[Task requirements] When the string "Number" is part of a line below, that line should be copied.

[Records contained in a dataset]
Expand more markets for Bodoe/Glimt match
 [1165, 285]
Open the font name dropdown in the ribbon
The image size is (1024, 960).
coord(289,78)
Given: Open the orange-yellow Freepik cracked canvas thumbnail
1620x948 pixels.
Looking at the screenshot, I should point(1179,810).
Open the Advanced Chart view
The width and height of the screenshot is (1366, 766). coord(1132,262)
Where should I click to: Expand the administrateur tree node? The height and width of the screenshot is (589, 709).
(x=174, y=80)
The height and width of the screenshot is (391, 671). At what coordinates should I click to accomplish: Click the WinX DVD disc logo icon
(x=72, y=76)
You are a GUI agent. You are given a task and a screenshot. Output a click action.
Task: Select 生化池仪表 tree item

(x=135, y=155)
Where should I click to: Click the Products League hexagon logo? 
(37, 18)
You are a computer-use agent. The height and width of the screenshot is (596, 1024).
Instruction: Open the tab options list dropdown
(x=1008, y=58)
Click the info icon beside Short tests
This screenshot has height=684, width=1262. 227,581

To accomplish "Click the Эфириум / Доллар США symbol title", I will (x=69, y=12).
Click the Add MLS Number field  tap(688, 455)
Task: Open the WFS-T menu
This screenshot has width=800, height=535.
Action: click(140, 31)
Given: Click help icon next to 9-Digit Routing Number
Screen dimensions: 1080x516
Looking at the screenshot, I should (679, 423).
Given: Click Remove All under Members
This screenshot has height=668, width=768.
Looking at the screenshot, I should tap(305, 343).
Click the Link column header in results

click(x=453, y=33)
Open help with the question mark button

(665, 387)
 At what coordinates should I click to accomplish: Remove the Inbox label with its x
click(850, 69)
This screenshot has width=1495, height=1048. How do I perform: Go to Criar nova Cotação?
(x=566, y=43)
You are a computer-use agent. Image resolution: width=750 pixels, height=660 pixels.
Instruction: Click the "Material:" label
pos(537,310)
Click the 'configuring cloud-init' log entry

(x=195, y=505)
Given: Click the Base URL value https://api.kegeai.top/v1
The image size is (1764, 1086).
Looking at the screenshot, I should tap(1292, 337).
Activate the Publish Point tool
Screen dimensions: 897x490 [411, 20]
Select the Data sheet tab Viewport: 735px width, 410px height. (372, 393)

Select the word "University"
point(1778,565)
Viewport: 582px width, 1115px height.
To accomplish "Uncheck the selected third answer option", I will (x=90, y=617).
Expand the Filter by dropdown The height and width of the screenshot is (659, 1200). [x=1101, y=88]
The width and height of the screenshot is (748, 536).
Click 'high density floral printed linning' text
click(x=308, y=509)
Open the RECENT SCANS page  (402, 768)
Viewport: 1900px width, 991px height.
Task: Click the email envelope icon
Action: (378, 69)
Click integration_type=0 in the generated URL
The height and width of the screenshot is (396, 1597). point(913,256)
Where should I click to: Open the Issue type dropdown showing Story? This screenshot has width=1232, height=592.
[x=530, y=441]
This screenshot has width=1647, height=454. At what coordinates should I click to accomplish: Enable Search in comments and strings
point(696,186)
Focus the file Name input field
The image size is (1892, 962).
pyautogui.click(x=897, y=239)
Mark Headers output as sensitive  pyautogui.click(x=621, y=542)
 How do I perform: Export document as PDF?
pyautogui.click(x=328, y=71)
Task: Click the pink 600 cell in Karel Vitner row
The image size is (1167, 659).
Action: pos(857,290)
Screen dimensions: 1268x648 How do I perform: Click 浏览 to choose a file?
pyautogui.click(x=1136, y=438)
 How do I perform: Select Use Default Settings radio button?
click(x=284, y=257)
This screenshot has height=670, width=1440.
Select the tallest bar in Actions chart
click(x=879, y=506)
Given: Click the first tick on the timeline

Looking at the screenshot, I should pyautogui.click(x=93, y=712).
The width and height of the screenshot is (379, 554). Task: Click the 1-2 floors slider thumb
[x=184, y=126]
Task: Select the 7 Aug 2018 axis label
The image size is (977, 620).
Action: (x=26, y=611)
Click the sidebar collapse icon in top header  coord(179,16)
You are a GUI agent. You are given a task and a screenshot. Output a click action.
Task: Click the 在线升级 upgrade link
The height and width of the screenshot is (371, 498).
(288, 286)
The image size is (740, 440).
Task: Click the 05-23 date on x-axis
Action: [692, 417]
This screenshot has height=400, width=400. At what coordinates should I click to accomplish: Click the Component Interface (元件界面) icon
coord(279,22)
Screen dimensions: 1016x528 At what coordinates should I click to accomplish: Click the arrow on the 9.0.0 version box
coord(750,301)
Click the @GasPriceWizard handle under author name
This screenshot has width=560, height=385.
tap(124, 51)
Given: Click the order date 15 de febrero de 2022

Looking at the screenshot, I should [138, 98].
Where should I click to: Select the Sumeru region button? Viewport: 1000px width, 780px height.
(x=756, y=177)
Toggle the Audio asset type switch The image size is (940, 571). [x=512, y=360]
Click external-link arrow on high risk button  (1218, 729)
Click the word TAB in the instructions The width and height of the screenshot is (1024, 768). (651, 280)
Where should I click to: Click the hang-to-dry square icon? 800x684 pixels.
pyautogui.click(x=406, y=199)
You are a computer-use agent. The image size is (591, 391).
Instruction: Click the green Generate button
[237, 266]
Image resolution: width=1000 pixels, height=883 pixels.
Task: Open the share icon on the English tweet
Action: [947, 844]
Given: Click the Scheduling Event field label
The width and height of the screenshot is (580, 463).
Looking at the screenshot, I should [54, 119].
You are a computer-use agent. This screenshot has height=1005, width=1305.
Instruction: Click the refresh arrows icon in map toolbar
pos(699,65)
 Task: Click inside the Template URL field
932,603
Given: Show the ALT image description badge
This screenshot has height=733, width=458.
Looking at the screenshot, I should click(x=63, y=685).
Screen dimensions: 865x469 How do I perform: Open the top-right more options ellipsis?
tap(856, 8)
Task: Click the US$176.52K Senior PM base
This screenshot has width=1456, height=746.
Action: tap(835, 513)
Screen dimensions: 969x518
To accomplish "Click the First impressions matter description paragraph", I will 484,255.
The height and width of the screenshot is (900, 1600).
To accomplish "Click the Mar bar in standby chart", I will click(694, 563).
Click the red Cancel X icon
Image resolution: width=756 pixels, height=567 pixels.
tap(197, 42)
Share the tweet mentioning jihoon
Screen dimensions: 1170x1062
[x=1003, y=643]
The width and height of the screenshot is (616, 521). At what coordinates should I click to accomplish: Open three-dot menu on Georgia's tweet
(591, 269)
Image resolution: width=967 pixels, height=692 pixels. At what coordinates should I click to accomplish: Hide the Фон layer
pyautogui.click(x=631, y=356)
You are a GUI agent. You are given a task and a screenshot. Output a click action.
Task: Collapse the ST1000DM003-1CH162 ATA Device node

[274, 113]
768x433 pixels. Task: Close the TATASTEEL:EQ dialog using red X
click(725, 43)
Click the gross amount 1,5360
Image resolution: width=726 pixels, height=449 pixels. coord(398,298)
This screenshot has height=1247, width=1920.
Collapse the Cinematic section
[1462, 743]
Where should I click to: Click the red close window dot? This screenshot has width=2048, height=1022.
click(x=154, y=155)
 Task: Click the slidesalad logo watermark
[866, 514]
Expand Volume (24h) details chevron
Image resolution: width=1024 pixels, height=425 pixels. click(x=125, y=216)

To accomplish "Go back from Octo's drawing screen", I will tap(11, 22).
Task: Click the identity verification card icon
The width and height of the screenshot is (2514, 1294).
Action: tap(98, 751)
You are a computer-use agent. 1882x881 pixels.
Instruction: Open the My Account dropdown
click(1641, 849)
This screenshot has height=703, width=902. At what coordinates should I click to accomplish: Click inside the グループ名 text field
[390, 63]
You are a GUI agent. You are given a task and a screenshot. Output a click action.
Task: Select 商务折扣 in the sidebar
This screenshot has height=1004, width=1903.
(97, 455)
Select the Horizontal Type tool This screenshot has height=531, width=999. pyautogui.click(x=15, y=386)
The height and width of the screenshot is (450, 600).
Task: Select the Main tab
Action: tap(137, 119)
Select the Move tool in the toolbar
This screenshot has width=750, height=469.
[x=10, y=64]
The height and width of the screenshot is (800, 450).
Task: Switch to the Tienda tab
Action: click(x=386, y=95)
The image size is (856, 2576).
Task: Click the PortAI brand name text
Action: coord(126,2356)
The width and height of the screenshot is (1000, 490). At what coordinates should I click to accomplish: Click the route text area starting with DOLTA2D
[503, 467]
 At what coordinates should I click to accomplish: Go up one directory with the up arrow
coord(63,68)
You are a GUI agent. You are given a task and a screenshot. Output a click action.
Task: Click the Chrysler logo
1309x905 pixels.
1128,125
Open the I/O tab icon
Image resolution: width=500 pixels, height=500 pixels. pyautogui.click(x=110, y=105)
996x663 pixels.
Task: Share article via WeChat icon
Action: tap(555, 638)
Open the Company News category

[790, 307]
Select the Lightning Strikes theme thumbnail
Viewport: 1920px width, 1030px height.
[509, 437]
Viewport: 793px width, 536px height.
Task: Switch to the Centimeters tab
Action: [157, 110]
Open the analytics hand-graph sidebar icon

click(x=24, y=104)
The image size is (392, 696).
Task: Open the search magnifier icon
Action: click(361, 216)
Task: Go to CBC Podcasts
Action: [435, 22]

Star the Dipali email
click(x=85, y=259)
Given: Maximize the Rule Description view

[Answer to the problem]
Click the Add MLS Number field  tap(688, 455)
Given: Click help icon next to 9-Digit Routing Number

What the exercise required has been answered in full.